一般的な銀行口座として開設できない、振込専用支店について

 銀行の振込専用支店というのをご存じでしょうか。

 これは振込のみを取り扱う振込専用の支店のことで、実店舗があるわけではなく、一般的な銀行口座としては開設することができません

 ではどのようなときに用いられるか一例を挙げますと、あなたが大手の証券会社に証券口座を開設したとします。

 大手の証券会社では顧客が多数存在することから、顧客が証券会社に投資資金を入金する時に、証券会社が自社名義の銀行口座を1つや2つ用意するくらいでは、顧客からの入金処理を迅速に行うことができません。
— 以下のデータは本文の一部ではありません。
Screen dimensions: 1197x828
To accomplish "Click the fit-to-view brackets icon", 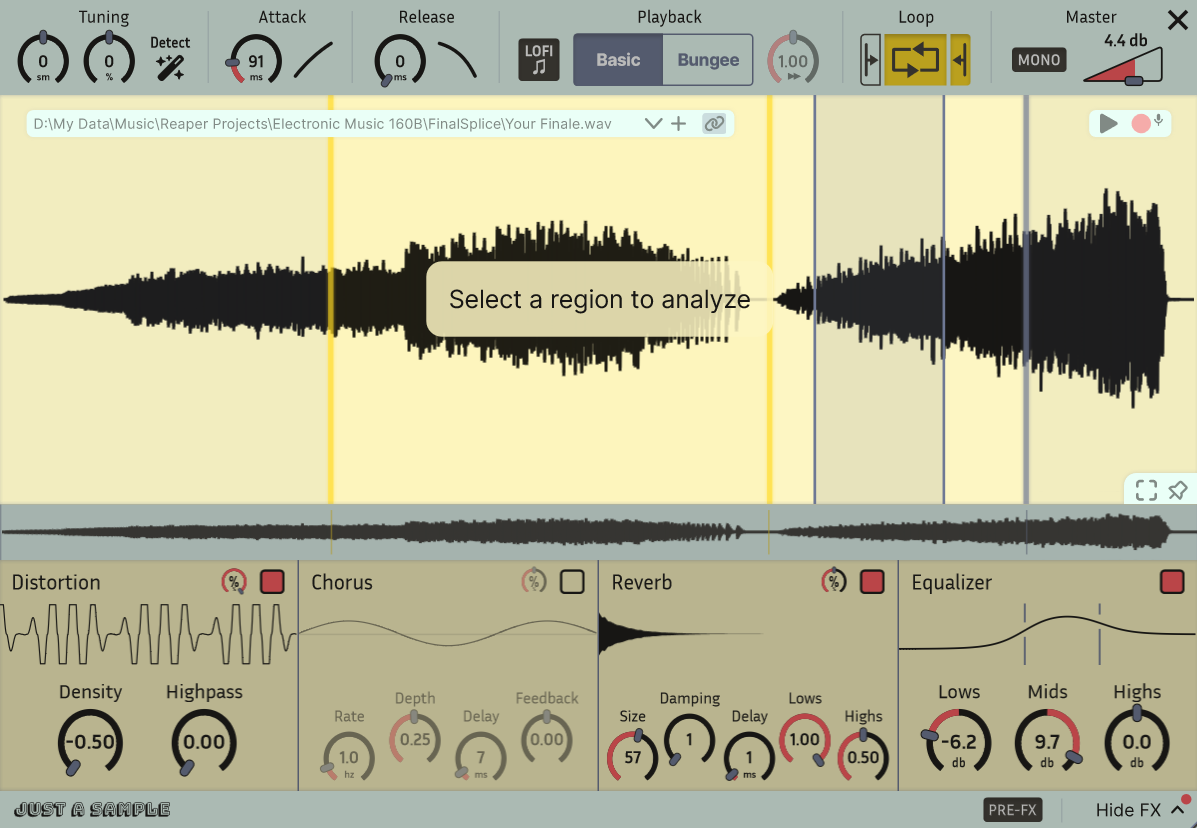I will coord(1146,490).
 そこで顧客一人一人に対して、入金のための振込専用支店の口座(銀行)を用意して、顧客に振込専用支店の口座に投資資金を振り込んでもらうことにより、迅速に入金処理をすることができるようになるわけです。

 今回は、証券会社の顧客からの入金処理を一例として取り上げましたが、その他にもクレジットカード代金の支払口座といったものでも利用されております。

 また懐かしいところでは、平成18年1月3日までのイーバンク銀行(現楽天銀行)の口座への入金の例があります。
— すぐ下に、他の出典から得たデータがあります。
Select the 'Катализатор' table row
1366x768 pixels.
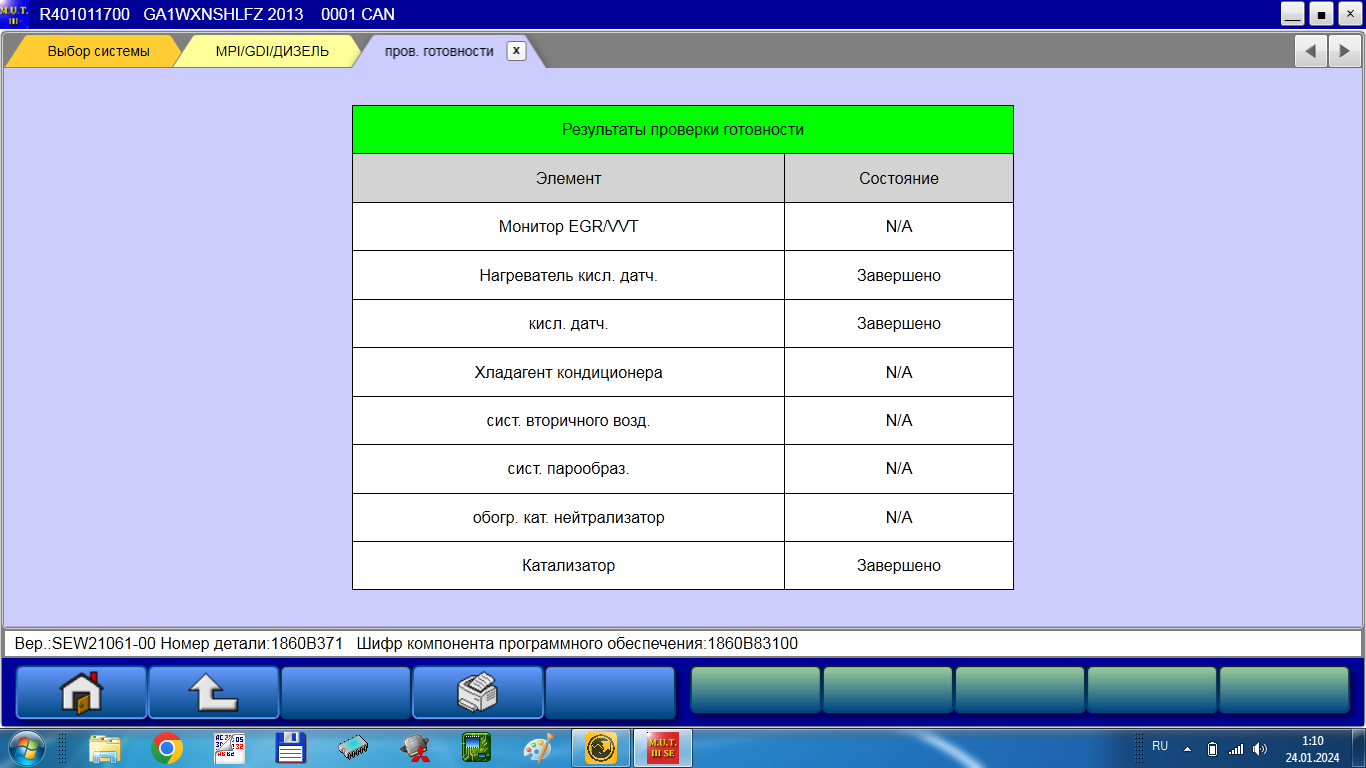[x=683, y=566]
 イーバンク銀行は、開業当初は同行以外の他の金融機関からは直接入金(振込)できませんでしたので、同行のキャッシュカードの発行前やキャッシュカードを利用しない場合において、次の都市銀行にある支店の振込専用口座に振り込むことによって、預金残高に反映させておりました。

 みずほ銀行 集中第一支店(822)・第二集中支店(794)
 東京三菱銀行(現三菱東京UFJ銀行) 振込第二支店(317)
 三井住友銀行 ドットコム支店(953)
 りそな銀行 イーバンク支店(942)

 現在でもりそな銀行のイーバンク支店を除いて、上記の振込専用支店は現存しています。(当然、イーバンク銀行名義の口座は存在しませんが。)




 私の場合、イーバンク銀行に預金口座を開設した時には、同行でキャッシュカードを発行する前であったことから、三井住友銀行のドットコム支店の振込専用口座へ入金するように口座開設完了の書類に記載されておりました。

 さてこの当時は、同行の資本関係からGMOグループかライブドアグループのいずれかが同行を買収するのではないかと思っておりましたが、まさか楽天グループ入りするとは全く考えておらず、買収当時はかなり驚いたのを記憶しております。